Alors Léo eut une idée. Il repensa à la déclaration universelle des droits de l'Homme, aux extraits lus par la maîtresse. Libres et égaux en droits. Dans tout Homme il y a un o, songea-t-il. Il est donc facile d'admettre qu'eux aussi, les o, naissent libres et égaux. Sur un tableau noir, visiblement. Léo chercha immédiatement à défaire ces liens qui les opprimaient, ces baillons, les fameuses ficelles de Madame Plotin. Il trouva vite un moyen. Pour cela, il jeta un œil à l'horizon, bien au-delà des toits de la ville, renouvela l'air dans ses poumons, une fois, deux fois, puis reporta son attention sur sa feuille. Déjà les o frémissaient, se secouaient, comme animés d'une envie inédite de bouger, comme s'ils savaient déjà. Alors Léo s'empara des liens un par un, déroula lentement les ficelles, extirpant les lettres de leur geôle, et gonfla chacun d'entre eux de son souffle puissant. Il fit des nœuds tels que sa maman lui avait appris. Il n'y avait plus qu'à laisser opérer la magie, et s'exprimer le libre arbitre de ces o devenus ballons. Sans aucune surprise, ils choisirent tous de franchir le pas vers l'extérieur, s'ébrouant en une farandole joyeuse et colorée, portée par les caresses du vent et les promesses de lendemains qui chantent, survolant le préau, la cour, le boulevard avant de disparaître peu à peu vers les faubourgs. D'où il était, Léo, les yeux brillants, aperçut d'autres ballons s'ébrouer et rejoindre la danse. C'était inespéré. Des u, des e, des a, des renforts des autres écoles. Les cloches des églises retentirent simultanément, les nuages se déchirèrent et les cimes des arbres bruissèrent. Les voyelles se faisaient la malle. Bientôt, Tania, Rose, Joseph et Mustapha imitèrent leur camarade, agitant leur cahier devant eux, libérant tour à tour leurs o de leur joug pesant. Partout aux fenêtres, les riverains s'extasiaient. C'était à qui poussait les plus beaux « oh ! ». La clameur sourde se mua en acclamation tonitruante. Des vivats retentissants s'échappaient des maisons, des bureaux, des magasins. Avant de s'éparpiller définitivement aux quatre coins du pays pour goûter chacun de son côté aux joies de l'indépendance, ils procédèrent à une ultime boucle en forme de tour d'honneur, un dernier au-revoir.

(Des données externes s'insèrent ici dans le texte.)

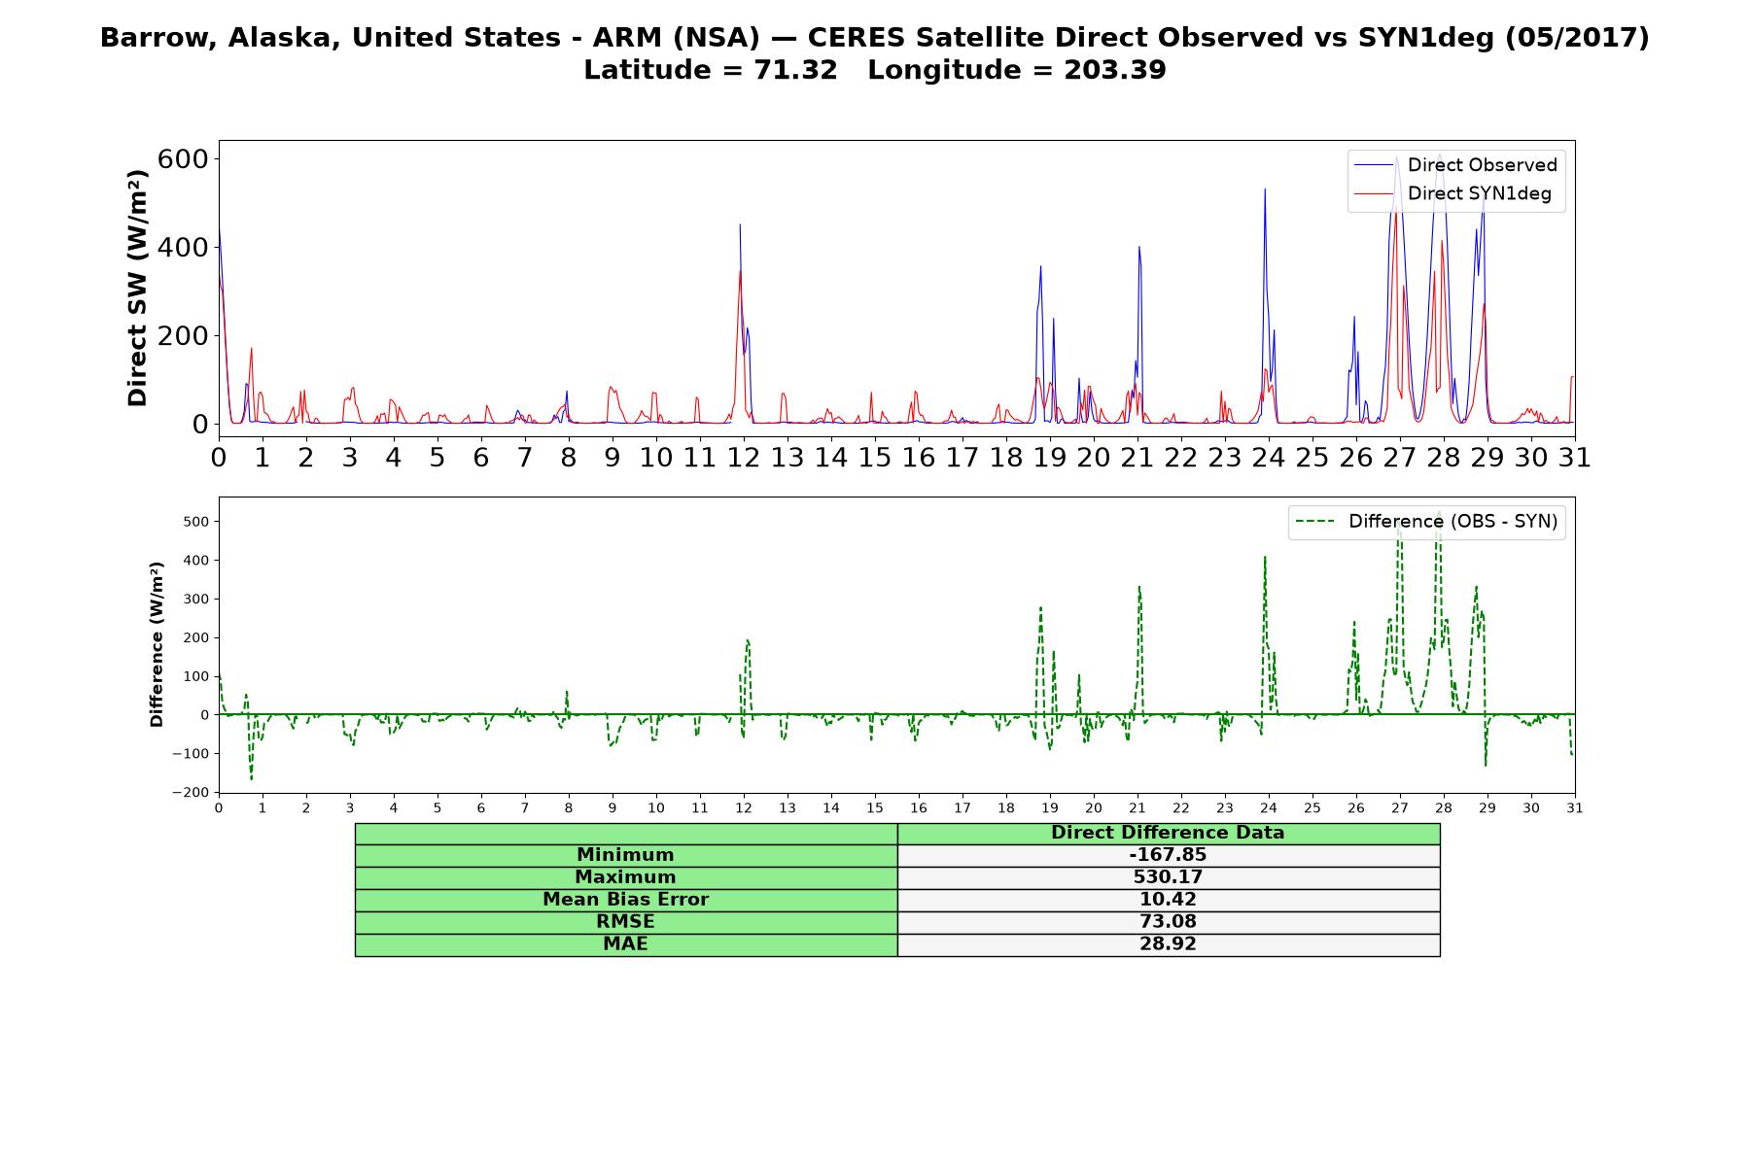Click the Difference (OBS - SYN) legend label
This screenshot has width=1750, height=1166.
point(1453,522)
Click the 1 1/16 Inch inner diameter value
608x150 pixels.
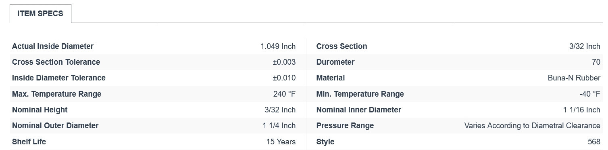click(x=581, y=110)
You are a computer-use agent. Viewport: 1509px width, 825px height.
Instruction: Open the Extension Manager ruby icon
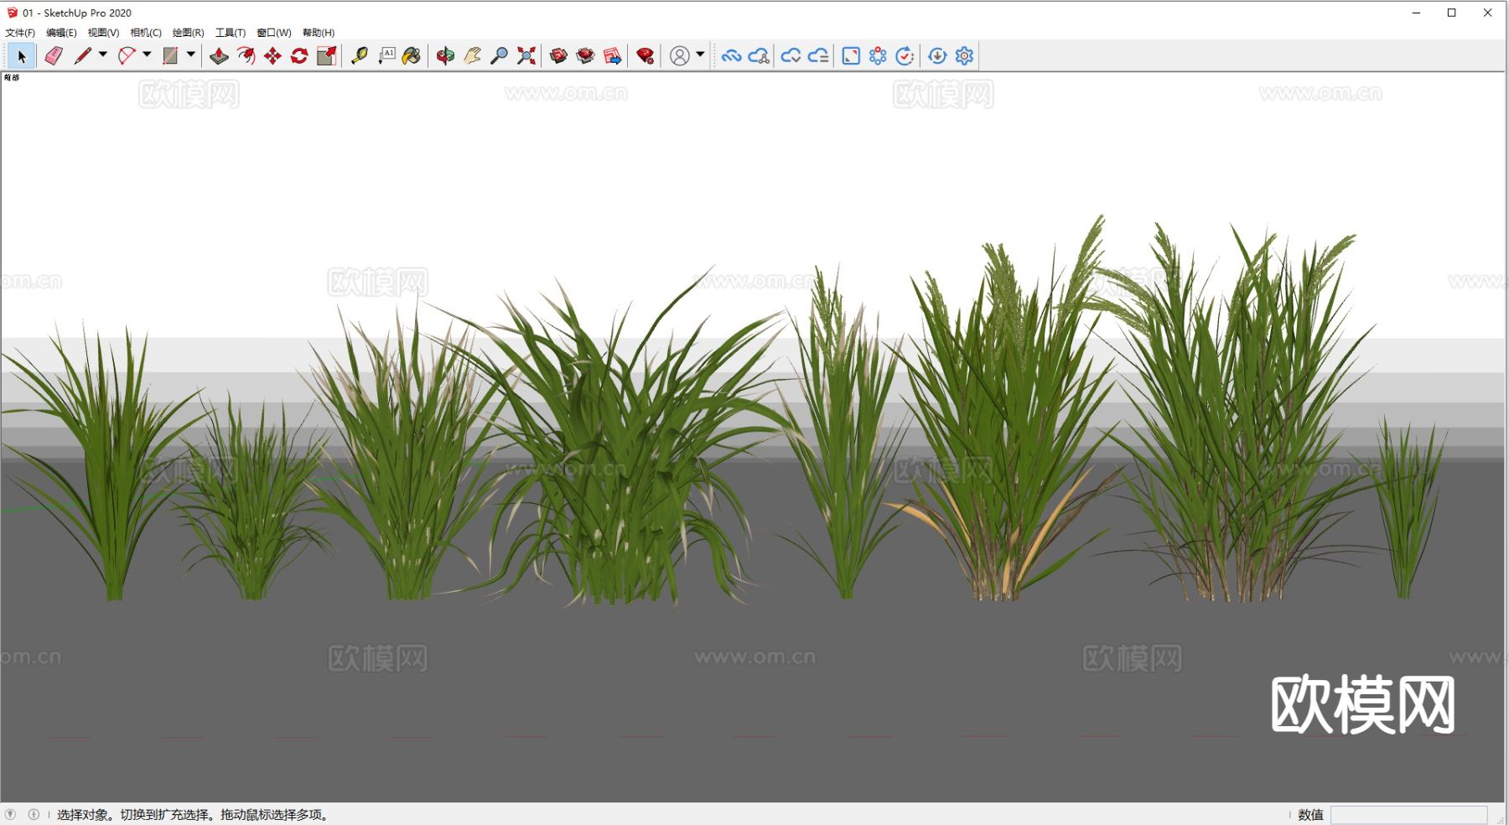click(x=645, y=56)
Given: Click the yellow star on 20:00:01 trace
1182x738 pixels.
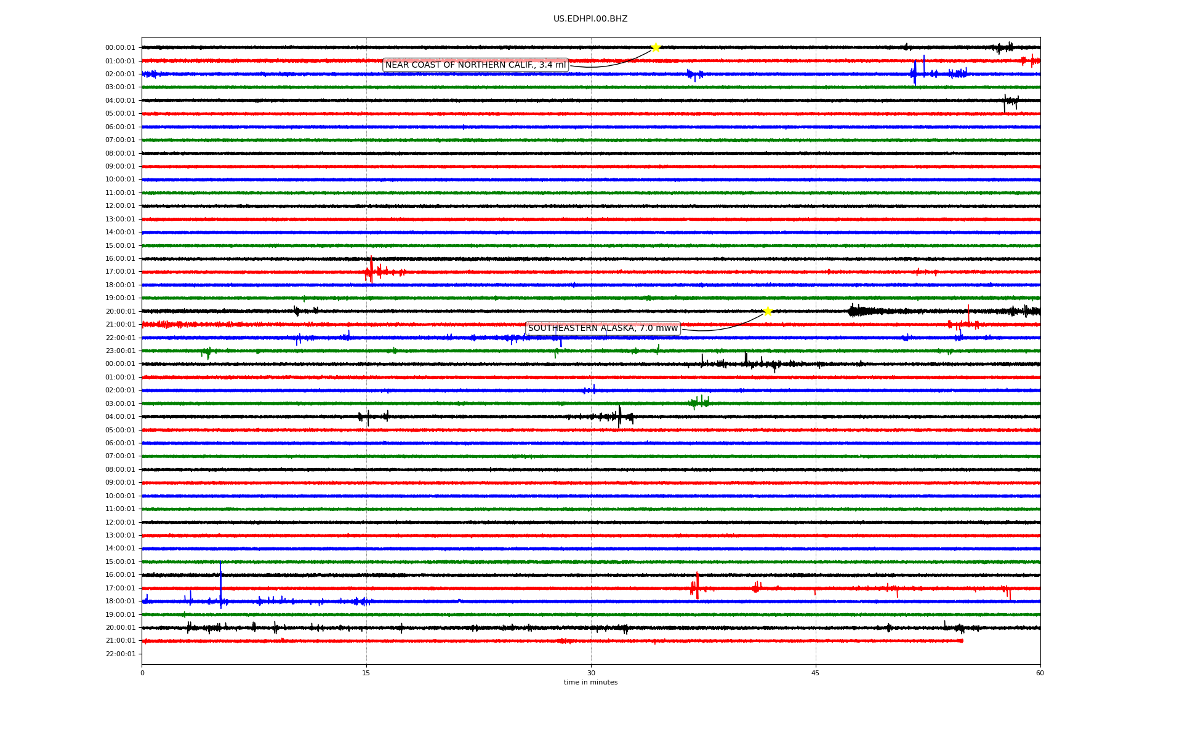Looking at the screenshot, I should pos(768,311).
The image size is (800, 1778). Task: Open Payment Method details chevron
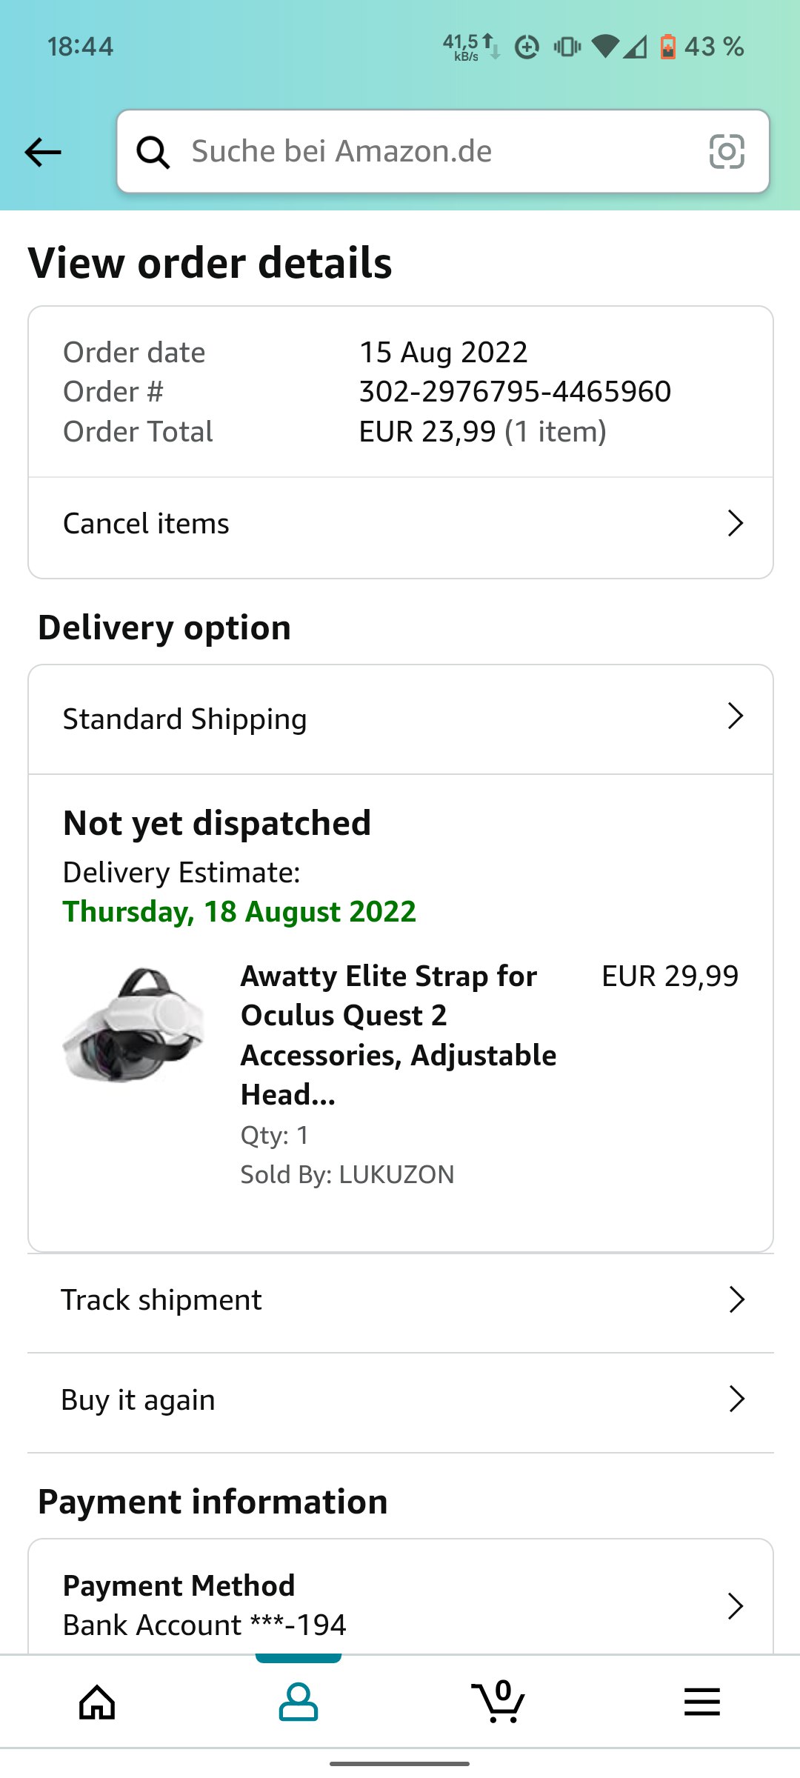tap(735, 1605)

À leur passage à hauteur de la classe de Léo, un bruit sec se fit entendre. Il y avait certainement une première perte dans les rangs, un petit accrochage, une bousculade dans le peloton gagné par la liesse. Mais le deuxième claquement, plus fort, ne laissa plus de place au doute. La maîtresse, bras croisés et regard noir derrière ses grandes lunettes, la mine faussement sévère, faisait face à un Léo déboussolé, ramené brutalement sur la terre ferme. Il leva la tête vers le tableau, d'abord rassuré de n'y voir plus aucune trace des o. Oui mais voilà, ils avaient été remplacés par des bâtons raides comme des piquets, rigides, recroquevillés sur leur triste sort. Tous semblables, se dit-il, au moment où la maîtresse venait précisément lui mettre les points sur les i. Et lui claquer un énorme bisou réconfortant.